■ **Given information**
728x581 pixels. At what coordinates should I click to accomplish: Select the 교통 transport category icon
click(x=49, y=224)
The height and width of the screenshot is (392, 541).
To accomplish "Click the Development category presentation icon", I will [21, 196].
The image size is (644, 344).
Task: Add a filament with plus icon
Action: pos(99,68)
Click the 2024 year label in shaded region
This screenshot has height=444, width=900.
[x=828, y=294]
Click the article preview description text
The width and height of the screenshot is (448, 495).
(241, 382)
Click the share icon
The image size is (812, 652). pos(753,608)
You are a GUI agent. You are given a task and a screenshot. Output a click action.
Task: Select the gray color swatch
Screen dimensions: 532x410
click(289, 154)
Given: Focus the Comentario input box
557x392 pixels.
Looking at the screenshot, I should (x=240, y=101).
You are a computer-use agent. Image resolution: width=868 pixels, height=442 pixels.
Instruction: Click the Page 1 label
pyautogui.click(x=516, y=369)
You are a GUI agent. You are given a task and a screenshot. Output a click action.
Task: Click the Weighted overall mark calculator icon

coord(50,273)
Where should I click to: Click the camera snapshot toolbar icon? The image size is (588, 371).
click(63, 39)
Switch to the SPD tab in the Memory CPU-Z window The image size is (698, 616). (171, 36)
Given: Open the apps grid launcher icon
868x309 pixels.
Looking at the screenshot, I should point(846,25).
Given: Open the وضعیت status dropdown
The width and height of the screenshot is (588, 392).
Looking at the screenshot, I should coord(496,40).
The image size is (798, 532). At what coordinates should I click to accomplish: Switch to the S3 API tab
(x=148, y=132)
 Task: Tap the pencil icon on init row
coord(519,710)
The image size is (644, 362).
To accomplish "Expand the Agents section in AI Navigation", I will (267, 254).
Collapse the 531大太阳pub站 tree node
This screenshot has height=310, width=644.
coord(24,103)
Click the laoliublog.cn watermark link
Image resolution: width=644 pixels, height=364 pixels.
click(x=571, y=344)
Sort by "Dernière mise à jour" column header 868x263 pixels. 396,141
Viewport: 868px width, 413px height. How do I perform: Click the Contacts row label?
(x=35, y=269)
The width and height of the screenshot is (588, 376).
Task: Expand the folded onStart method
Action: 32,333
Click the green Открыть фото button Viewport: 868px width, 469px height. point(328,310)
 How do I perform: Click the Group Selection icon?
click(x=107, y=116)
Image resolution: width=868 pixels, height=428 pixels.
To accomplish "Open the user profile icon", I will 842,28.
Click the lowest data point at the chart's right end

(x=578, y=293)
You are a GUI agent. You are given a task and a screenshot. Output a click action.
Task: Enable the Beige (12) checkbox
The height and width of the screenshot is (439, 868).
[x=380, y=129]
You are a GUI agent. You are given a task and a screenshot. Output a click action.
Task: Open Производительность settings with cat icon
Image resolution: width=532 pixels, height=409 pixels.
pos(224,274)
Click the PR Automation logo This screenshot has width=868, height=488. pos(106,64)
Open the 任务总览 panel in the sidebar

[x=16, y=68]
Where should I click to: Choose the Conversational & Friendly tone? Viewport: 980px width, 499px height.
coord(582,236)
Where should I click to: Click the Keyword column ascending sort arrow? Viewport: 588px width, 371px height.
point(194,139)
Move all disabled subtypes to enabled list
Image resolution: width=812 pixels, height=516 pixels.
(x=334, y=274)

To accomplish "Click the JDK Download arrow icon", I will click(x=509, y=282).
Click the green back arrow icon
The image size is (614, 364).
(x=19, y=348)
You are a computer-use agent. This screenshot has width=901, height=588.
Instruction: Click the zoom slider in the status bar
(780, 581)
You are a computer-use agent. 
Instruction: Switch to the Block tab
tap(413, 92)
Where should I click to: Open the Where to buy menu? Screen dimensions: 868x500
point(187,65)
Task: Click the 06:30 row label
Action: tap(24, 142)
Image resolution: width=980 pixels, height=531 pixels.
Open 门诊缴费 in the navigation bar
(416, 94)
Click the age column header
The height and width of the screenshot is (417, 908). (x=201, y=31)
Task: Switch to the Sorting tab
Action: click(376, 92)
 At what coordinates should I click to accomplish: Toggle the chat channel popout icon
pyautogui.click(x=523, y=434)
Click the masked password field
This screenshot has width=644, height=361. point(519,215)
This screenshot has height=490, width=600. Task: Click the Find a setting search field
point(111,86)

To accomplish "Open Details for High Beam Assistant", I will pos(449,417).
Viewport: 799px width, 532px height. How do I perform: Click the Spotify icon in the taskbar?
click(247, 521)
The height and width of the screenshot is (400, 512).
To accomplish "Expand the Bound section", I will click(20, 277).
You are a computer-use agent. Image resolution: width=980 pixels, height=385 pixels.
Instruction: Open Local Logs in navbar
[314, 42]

■ **What is being asked**
Starting at the line that contains "At what coordinates should I click to accomplish: Toggle", retype each line through the end of the listing above and nothing else.

■ **Task output**
 At what coordinates should I click to accomplish: Toggle the chat channel popout icon
pyautogui.click(x=523, y=434)
Click the masked password field
This screenshot has width=644, height=361. point(519,215)
This screenshot has height=490, width=600. Task: Click the Find a setting search field
point(111,86)

To accomplish "Open Details for High Beam Assistant", I will pos(449,417).
Viewport: 799px width, 532px height. How do I perform: Click the Spotify icon in the taskbar?
click(247, 521)
The height and width of the screenshot is (400, 512).
To accomplish "Expand the Bound section", I will click(20, 277).
You are a computer-use agent. Image resolution: width=980 pixels, height=385 pixels.
Instruction: Open Local Logs in navbar
[314, 42]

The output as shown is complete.